REQUIREMENT. Once the line with "Clothing (556, 707)" is found, return it along with every line after it, exactly, through the end of the material.

DATASET EXCERPTS.
▬▬▬

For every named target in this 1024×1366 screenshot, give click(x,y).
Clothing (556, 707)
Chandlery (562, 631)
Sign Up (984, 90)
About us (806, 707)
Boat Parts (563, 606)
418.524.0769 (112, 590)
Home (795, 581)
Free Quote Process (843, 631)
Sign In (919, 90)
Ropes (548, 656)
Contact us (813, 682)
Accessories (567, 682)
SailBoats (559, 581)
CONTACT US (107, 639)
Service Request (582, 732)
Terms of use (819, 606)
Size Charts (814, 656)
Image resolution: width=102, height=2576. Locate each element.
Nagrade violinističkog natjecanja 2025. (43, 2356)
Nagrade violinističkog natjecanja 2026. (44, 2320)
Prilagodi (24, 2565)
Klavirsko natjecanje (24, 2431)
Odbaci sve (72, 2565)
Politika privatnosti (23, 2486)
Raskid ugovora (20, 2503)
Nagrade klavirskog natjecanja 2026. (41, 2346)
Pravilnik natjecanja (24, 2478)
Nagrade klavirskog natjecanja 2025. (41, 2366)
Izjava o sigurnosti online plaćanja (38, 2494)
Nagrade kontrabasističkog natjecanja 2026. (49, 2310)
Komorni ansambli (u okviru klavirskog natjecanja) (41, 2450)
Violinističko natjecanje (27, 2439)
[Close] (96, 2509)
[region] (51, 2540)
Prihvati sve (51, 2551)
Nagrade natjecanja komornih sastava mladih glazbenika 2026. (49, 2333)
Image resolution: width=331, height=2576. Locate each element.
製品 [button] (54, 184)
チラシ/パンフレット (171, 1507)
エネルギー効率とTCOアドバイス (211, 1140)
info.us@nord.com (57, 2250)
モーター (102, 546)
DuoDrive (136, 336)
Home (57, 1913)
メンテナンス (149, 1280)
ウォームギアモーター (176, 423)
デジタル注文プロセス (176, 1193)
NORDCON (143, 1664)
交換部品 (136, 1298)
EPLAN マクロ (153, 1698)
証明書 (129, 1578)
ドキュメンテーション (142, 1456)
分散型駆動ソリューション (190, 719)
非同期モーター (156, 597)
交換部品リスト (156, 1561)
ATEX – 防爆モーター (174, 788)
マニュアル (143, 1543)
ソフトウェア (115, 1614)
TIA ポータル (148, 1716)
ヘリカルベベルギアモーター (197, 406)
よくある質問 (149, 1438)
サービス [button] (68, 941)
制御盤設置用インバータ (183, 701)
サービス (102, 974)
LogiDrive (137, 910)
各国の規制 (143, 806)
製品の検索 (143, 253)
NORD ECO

▬▬▬

COMPLETED TASK.
Clothing (556, 707)
Chandlery (562, 631)
Sign Up (984, 90)
About us (806, 707)
Boat Parts (563, 606)
418.524.0769 (112, 590)
Home (795, 581)
Free Quote Process (843, 631)
Sign In (919, 90)
Ropes (548, 656)
Contact us (813, 682)
Accessories (567, 682)
SailBoats (559, 581)
CONTACT US (107, 639)
Service Request (582, 732)
Terms of use (819, 606)
Size Charts (814, 656)
Image resolution: width=102, height=2576. Locate each element.
Nagrade violinističkog natjecanja 2025. (43, 2356)
Nagrade violinističkog natjecanja 2026. (44, 2320)
Prilagodi (24, 2565)
Klavirsko natjecanje (24, 2431)
Odbaci sve (72, 2565)
Politika privatnosti (23, 2486)
Raskid ugovora (20, 2503)
Nagrade klavirskog natjecanja 2026. (41, 2346)
Pravilnik natjecanja (24, 2478)
Nagrade klavirskog natjecanja 2025. (41, 2366)
Izjava o sigurnosti online plaćanja (38, 2494)
Nagrade kontrabasističkog natjecanja 2026. (49, 2310)
Komorni ansambli (u okviru klavirskog natjecanja) (41, 2450)
Violinističko natjecanje (27, 2439)
[Close] (96, 2509)
[region] (51, 2540)
Prihvati sve (51, 2551)
Nagrade natjecanja komornih sastava mladih glazbenika 2026. (49, 2333)
Image resolution: width=331, height=2576. Locate each element.
製品 [button] (54, 184)
チラシ/パンフレット (171, 1507)
エネルギー効率とTCOアドバイス (211, 1140)
info.us@nord.com (57, 2250)
モーター (102, 546)
DuoDrive (136, 336)
Home (57, 1913)
メンテナンス (149, 1280)
ウォームギアモーター (176, 423)
デジタル注文プロセス (176, 1193)
NORDCON (143, 1664)
交換部品 (136, 1298)
EPLAN マクロ (153, 1698)
証明書 (129, 1578)
ドキュメンテーション (142, 1456)
分散型駆動ソリューション (190, 719)
非同期モーター (156, 597)
交換部品リスト (156, 1561)
ATEX – 防爆モーター (174, 788)
マニュアル (143, 1543)
ソフトウェア (115, 1614)
TIA ポータル (148, 1716)
ヘリカルベベルギアモーター (197, 406)
よくある質問 (149, 1438)
サービス [button] (68, 941)
制御盤設置用インバータ (183, 701)
サービス (102, 974)
LogiDrive (137, 910)
各国の規制 (143, 806)
製品の検索 (143, 253)
NORD ECO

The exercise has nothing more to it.